Mit den Lockerungen der Coronabeschränkungen hat sich das gesellschaftliche Leben wieder normalisiert. Damit nehmen die Fahrtanlässe wieder zu und lassen, ebenso wie das Neun-Euro-Ticket, die Fahrgastzahlen wieder ansteigen. Dies allerdings immer noch deutlich unter dem Niveau von vor Corona. Neben dem Ziel, Bürger mit einem deutlich verbilligten ÖPNV-Ticket unmittelbar zu entlasten und Anreize zum Energiesparen zu setzen, sieht die ÖPNV-Branche die Chance zur Rückgewinnung von Fahrgästen und zur Neukundenansprache.
Damit der Fahrgasteffekt des Neun-Euro-Tickets keine Momentaufnahme bleibt, bedarf es einer umfangreichen und langfristigen Finanzierung aus den Haushalten des Bundes und der Länder sowie passender Rahmenbedingungen.

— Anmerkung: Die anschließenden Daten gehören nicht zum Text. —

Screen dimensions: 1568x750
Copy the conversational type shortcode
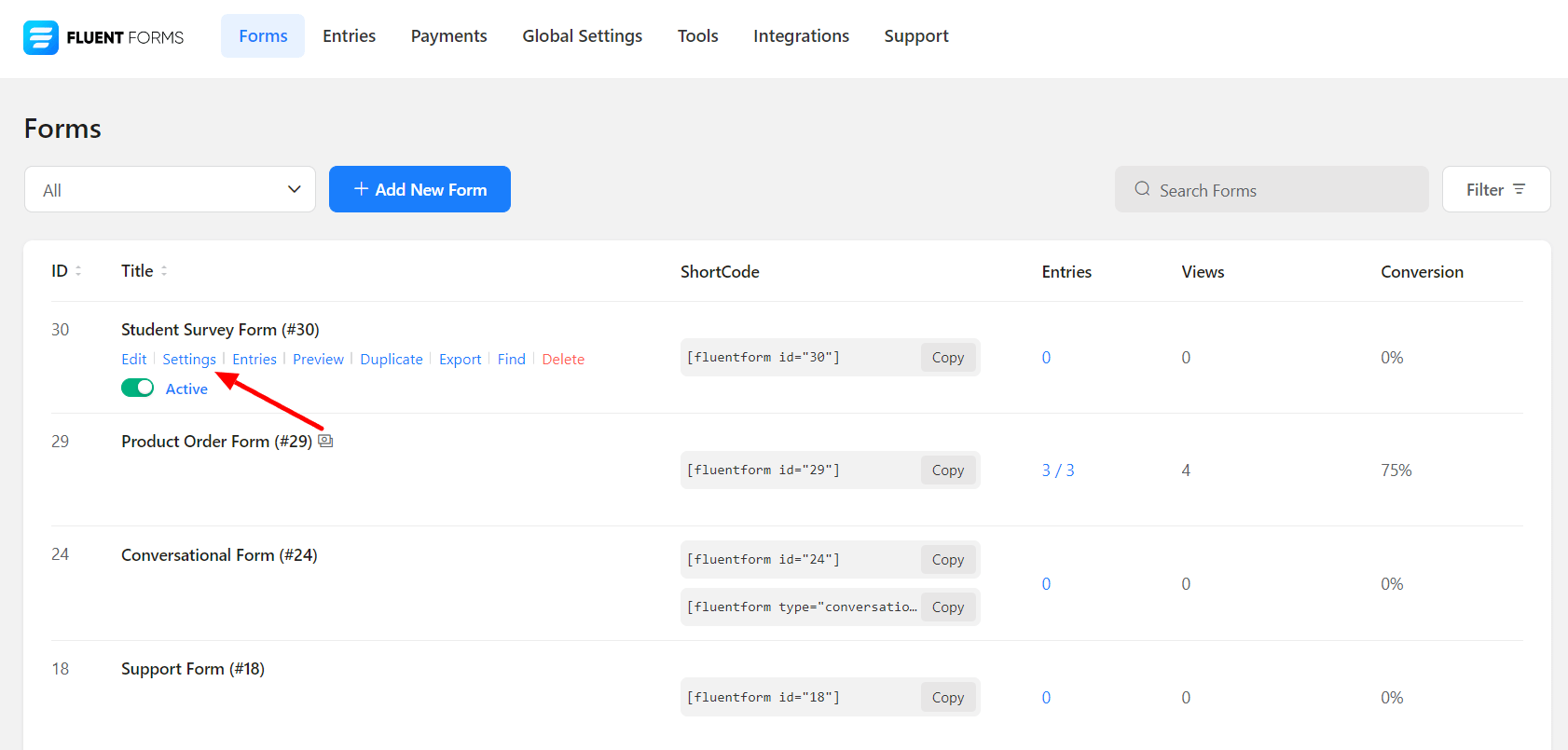947,607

Es zeichnet sich ab, dass die Einnahmen, die die Verkehrsunternehmen benötigen, um ihre Aufwandssteigerungen zu decken, nicht mehr ausreichen. Mit den durch die von Bund und Land zur Verfügung gestellten finanziellen Mitteln im Rahmen des Corona-Rettungsschirms sind die Einnahmeausfälle bis Ende des Jahres aufgefangen worden.

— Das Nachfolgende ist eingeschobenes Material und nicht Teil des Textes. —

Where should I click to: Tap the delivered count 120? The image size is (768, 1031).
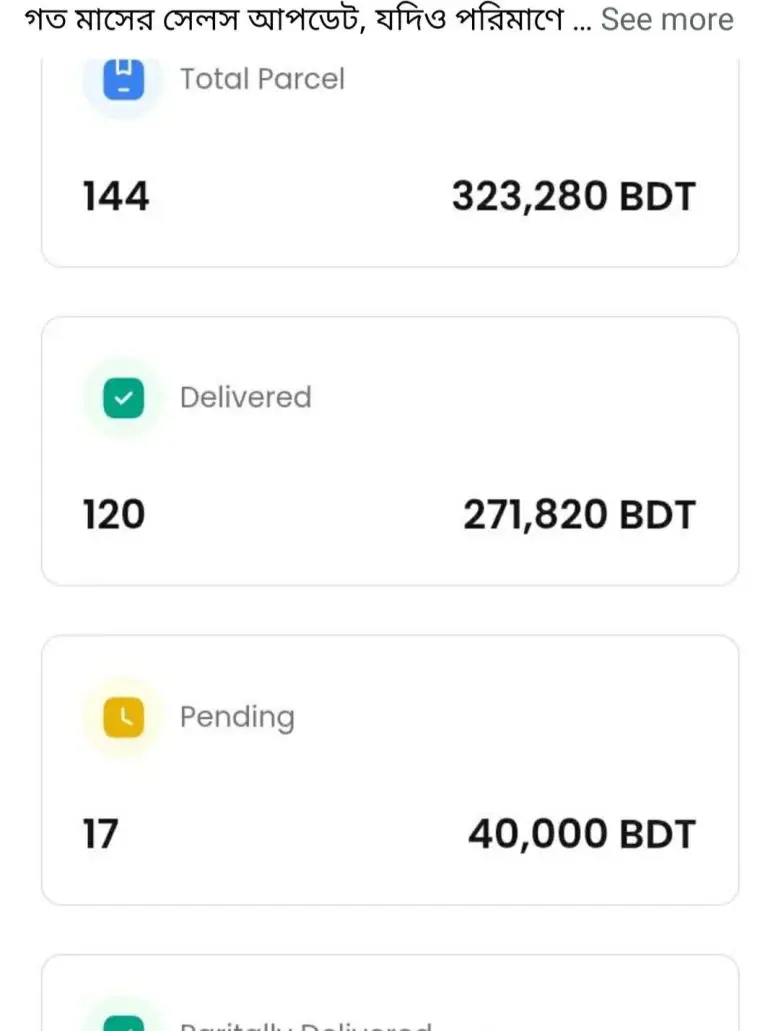114,514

Und auch die Fahrgeldausfälle aus dem Neun-Euro-Ticket gleicht der Bund vollständig aus. Zudem gewährt das Land NRW auch einen pauschalen Ausgleich an die Verkehrsunternehmen für die gestiegenen Energiekosten. Neben den allgemeinen Kostensteigerungen bei Energie und Personal sind es die Kosten für eine lückenlose digitale Fahrgastinformation sowie Investitionen in die moderne und barrierefreie Infrastruktur und in Fahrzeuge mit sauberen, emissionsarmen Antriebstechnologien, die es zukünftig zu kompensieren gilt.
Wenn Ende August die Aktion zum Neun-Euro-Ticket ausläuft, werden die Verbünde und Tarifgemeinschaften auf das alte Preisniveau zurückgehen. Die Branche rechnet damit, dass die Corona-Auswirkungen auch im kommenden Jahr noch nachwirken und sie auch die weiter steigenden Energiekosten und die Inflation schultern muss. Die Nahverkehrsakteure in NRW gehen für das kommende Jahr von einem kurzfristigen Finanzierungsbedarf von circa 500 bis 600 Millionen Euro aus.

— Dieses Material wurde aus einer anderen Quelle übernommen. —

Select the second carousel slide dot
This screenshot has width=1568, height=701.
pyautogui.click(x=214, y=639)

Dies zeigt sehr deutlich, wie groß die Misere der Branche für die nächsten Jahre ist. Nicht nur in allen Teilen Nordrhein-Westfalens, sondern auch bundesweit. Unter diesen Voraussetzungen trotzdem eine Verkehrswende zu ermöglichen, ist eine große Herausforderung, aber nötig. Die Finanzierung des ÖPNV durch die Kommunen ist weitestgehend ausgereizt und lässt nur wenig Raum für zusätzliche Angebote, die explodierenden Aufwandssteigerungen setzen sie massiv unter Druck. Dies zu schultern ist ohne Hilfe von Bund und Land nicht möglich.